Nevertheless, the law of sin, through the weakness of the flesh, fails not to remind him of imperfection. Being delivered from the fear of death, he looks forward to it as to the period of his change; knowing that when he falls asleep in the dust he will afterwards be delivered from the principle of evil by a resurrection to incorruptibility and unalloyed existence in the Paradise of God

Elpis Israel 1.4.


****

Christ and His apostles did not promulge a civil and ecclesiastical code for the nations, when they preached the gospel of the kingdom. Their object was not to give them laws and constitutions; but to separate a peculiar people from the nations who should afterwards rule them justly and in the fear of the Lord, when the dispensation of the fulness of times should be introduced (Acts 15:14; 1 Cor. 6:3; 2 Sam. 23:3-4; Titus 2:11 ).

To be able to do this, these peculiars were required to be "holy, unblameable, and unreprovable before God" (Col. 1:22, 23; 1 Thess. 2:19 ; 3:13).

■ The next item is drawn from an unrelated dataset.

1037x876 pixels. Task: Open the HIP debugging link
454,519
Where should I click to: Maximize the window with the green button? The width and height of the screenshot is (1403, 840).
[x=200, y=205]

To this end instructions were delivered to them, that under the divine tuition "they might be renewed in the spirit of their mind; and put on the new man which after God's image, is created in righteousness and true holiness."

As for "those without " "who receive not the love of the truth, that they might be saved, God sent them a strong delusion, that they should believe a lie" (2 Thess. 2:10-12) as a punishment. They are left to govern themselves by their own laws until the time arrives for Christ to take away their dominion and assume the sovereignty over them conjointly with "the people of the saints."

Elpis Israel 1.2.



14 Who gave himself for us, that he might redeem us from all iniquity, and purify unto himself a peculiar people, zealous of good works.

Everyone is zealous about something-usually about their own interests and affairs. Some are zealous about talking about the Truth. But the important thing is to be "zealous of good WORKS"-this is enough to keep anyone both happy and busy.

The ideal presented in this epistle is of a society living and working together in the calm beauty and joy of spiritual self-control, with all the selfish, evil motions of the flesh recognised and restrained.

Bro Growcott - Zealous of Good Works



15 These things speak, and exhort, and rebuke with all authority. Let no man despise thee.

A correspondent solicits Bro Thomas' solicitude...

When will people learn that man's animal feelings are to be subordinate in all respects to the word?

How difficult to obey, indeed impossible, so long as a disposition is indulged in meddling, modifying, altering, and with a restless spirit parrying off, lowering down, variously graduating, and tempering a seeming severity to please their testy and unsanctified humours.

Herald of the Kingdom and Age to Come, Oct 1853.